A nurse is educating a group of parents about toddler language development. Which of the following findings should the parent expect in a 18 month old toddler? A. ability to refer to self by name B. vocabulary of 10 or more words C. following simple directional commands D. naming a single color

B a 2 year old can state his/her name as well has follow simple commands; at 30 months old, they will be able to name a color

A nurse is assessing a 4 year old child's cognitive development during a well child visit. Which of the following should the nurse expect the child to display? A. conservation B. development of the superego C. concrete operational thought D. separation anxiety

B. this is the development of a conscience; they begin understanding right from wrong

A nurse in the ER is caring for am unaccompanied infant following a MVC. During the assessment, the nurse notes that the infant's anterior fontanel is almost closed. She has 6 teeth, is able to sit unsupported, and can drink from a cup. The child cries whenever anyone new to her enters the room, says a few words, and is asking for "mama" and "dada." The nurse should make which of the following age assessments for the child? A. 6 months old B. 12 months old C. 18 months old D. 25 months old

B. 12 months old The nurse should know the infant is less than 18 months old because her anterior fontanel is still open. 12 months old have approximately 6 teeth. Her skills like sitting unsupported (8 months) and ability to say 2 words (12 months) should also help you assess her age.

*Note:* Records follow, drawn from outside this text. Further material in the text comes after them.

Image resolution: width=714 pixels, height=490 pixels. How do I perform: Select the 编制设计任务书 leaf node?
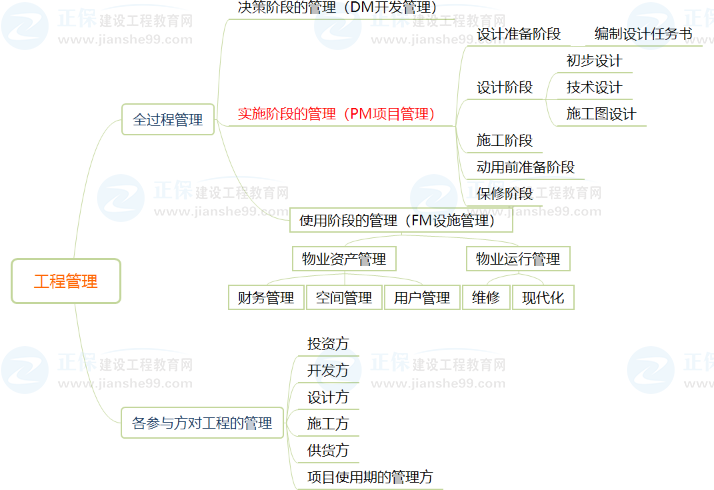642,33
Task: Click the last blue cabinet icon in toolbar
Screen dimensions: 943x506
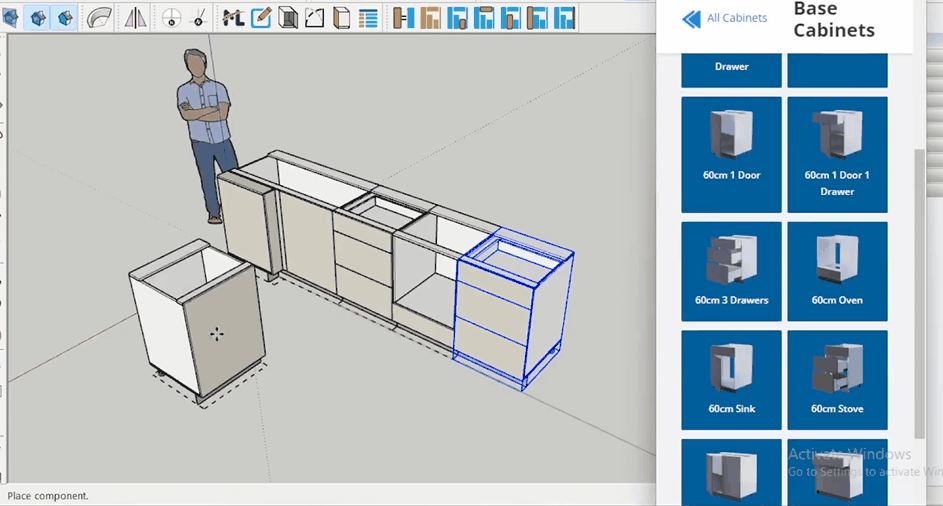Action: [x=564, y=17]
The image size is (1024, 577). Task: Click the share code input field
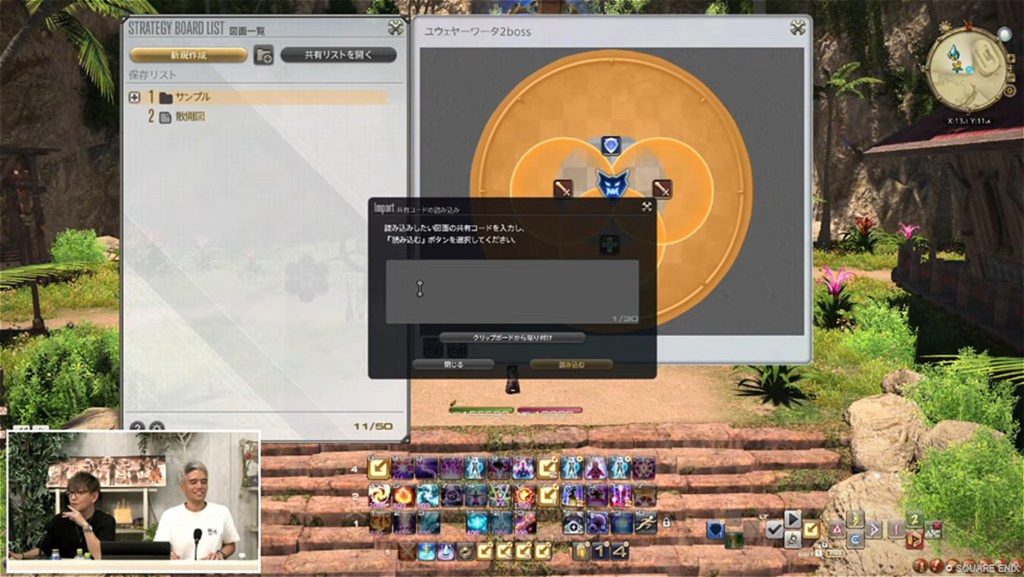click(x=512, y=291)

A nurse is assessing a 2 and a half year old. Which of the following findings should the nurse report to the provider? A. height increased by 3 in in the past year B. Head circumference exceeds chest circumference C. Anterior and posterior fontanels are closed D. Current weight equals 4 times the birth weight

B. head and chest circumference should be equal by 1-2 years of age

A nurse is assessing a 6 month old. Which of the following motor activities should the nurse expect the infant to have achieved? A. sitting alone B. attempting to stack objects C. picking up small objects with a crude pincher grasp D. turning from back to stomach

D. sitting alone occurs around 9 months; a 12 month old will try to attempt to stack objects but normally fails; around 9 months of age, infants usually achieve the crude pincher grasp

A nurse is reviewing the recommended immunizations with the guardian of a 2 month old infant. Which of the following statements should the nurse make? A. Your baby can receive the varicella vaccine at 6 months of age. B. Your baby can start the pneumococcal vaccine now C. Your baby should receive the flu vaccine before 6 months of age. D. Your baby can start the MMR vaccine now.

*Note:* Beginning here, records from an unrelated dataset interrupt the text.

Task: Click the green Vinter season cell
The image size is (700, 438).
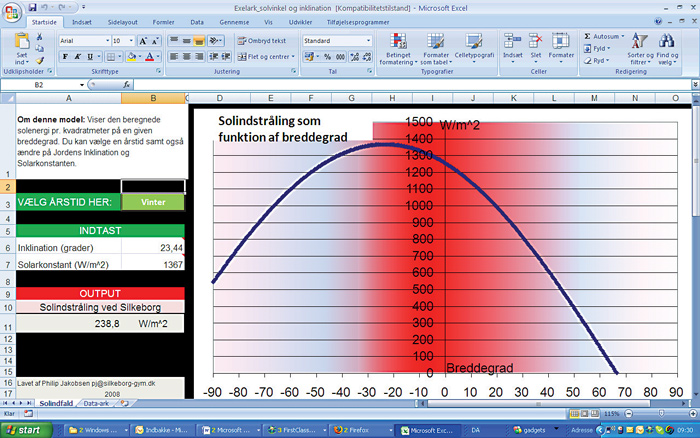Action: point(153,202)
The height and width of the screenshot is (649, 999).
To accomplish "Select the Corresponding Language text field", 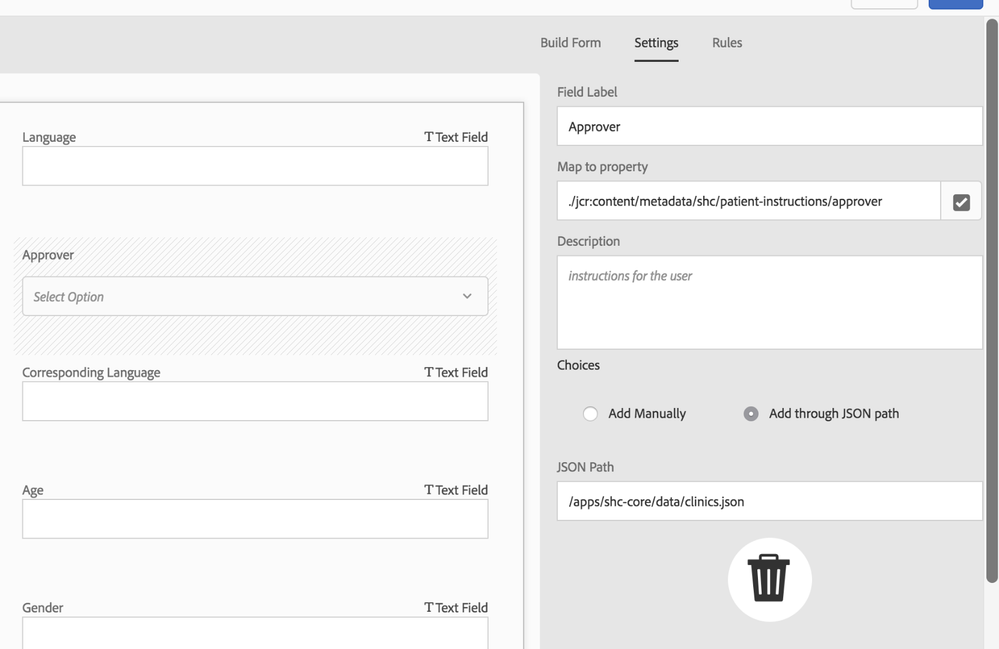I will 255,401.
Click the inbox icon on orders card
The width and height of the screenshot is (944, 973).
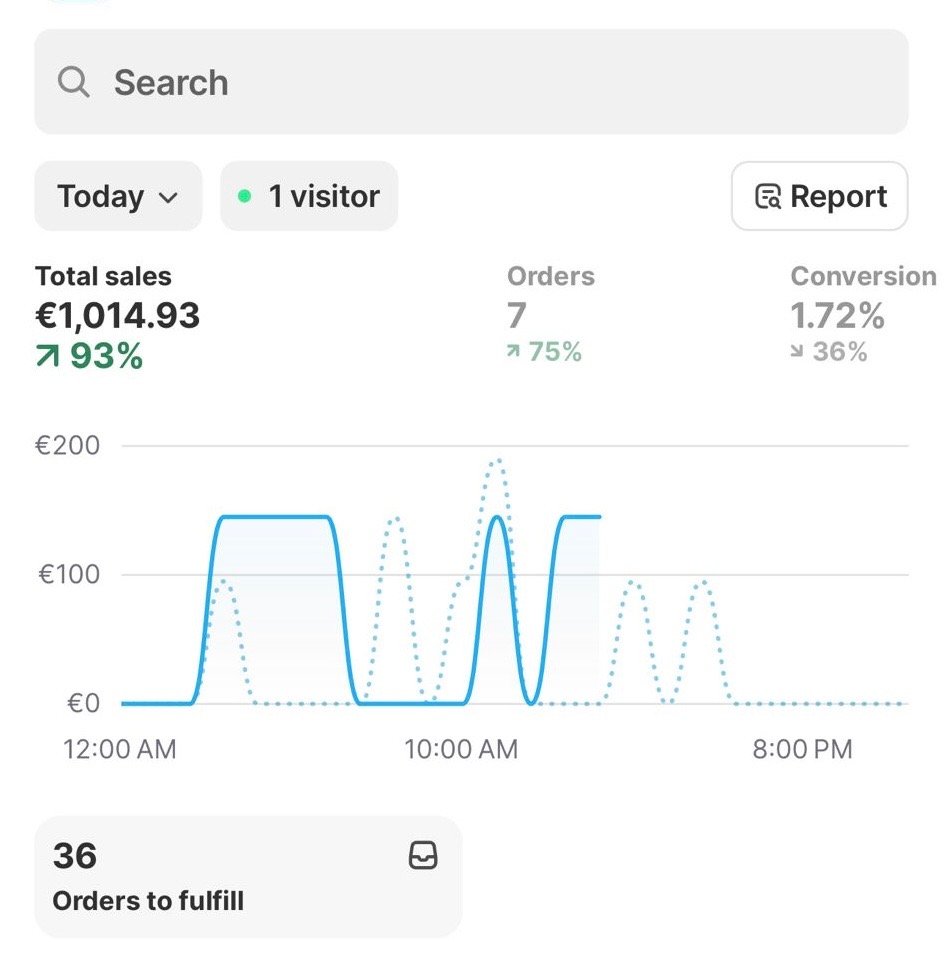pos(424,856)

B. pneumococcal vaccine A. Varicella vaccine starts at 12 months old B. first dose of pneumococcal vaccine at 2 months and then again at 4 months and 12 months C. the annual flu shot can start after the baby is 6 months old D. first dose of MMR starts at 12 months of age

A nurse is providing teaching to the guardians of a 4 month old on how to play with the infant. Which of the following play activities should the nurse suggest for this infant? A. Show the infant a board book with large pictures B. imitate the sounds of different farm animals for the infant C. give the infant a push-pull toy D. allow the infant to splash in the bathtub

D provides tactile stimulation

The guardian of a pre-schooler states they have had an imaginary playmate for about 3 months. Which of the following pieces of information should the nurse give the guardian? A. Children commonly begin having imaginary friends when they reach school age B. Notify your provider if the imaginary friend persists longer than 6 months C. Have your child take responsibility for actions if he tries to blame the imaginary friend D. Set limits by not allowing your child to have the imaginary friend present during family mealtimes.

C.

A nurse is assessing a 30-month-old toddler during a well child visit. Which of the following findings requires further assessment by the nurse? A. primary dentition is complete B. toddler is unable to hop on 1 foot C. toddlers birth weight has tripled D. toddler is able to state her first and last name

C. toddlers birth weight has tripled. Toddler's birth weight should triple by 12 months of age. By 30 months, the birth weight should be quadrupled.